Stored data
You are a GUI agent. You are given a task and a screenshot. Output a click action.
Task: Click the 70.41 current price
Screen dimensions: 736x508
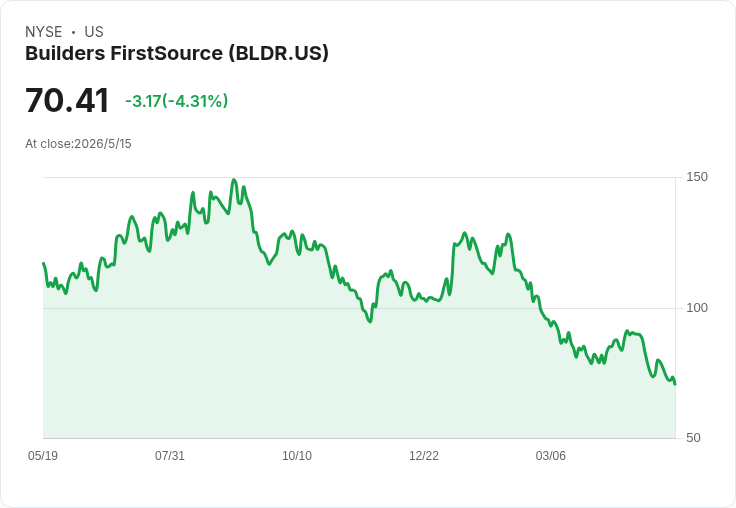[67, 100]
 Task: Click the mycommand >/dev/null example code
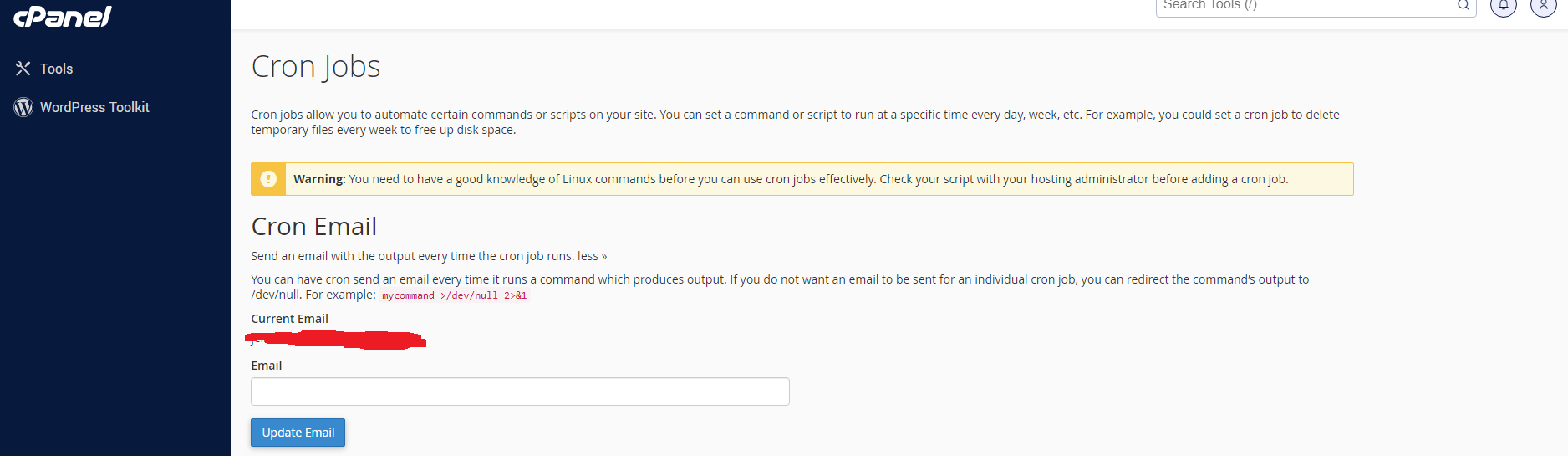click(455, 295)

_Task details_: The records above are to be transcribed in full, with images omitted.

_Answer box_:
You are a GUI agent. You are given a task and a screenshot. Output a click action.
Task: Click the 70.41 current price
Screen dimensions: 736x508
[67, 100]
 Task: Click the mycommand >/dev/null example code
click(455, 295)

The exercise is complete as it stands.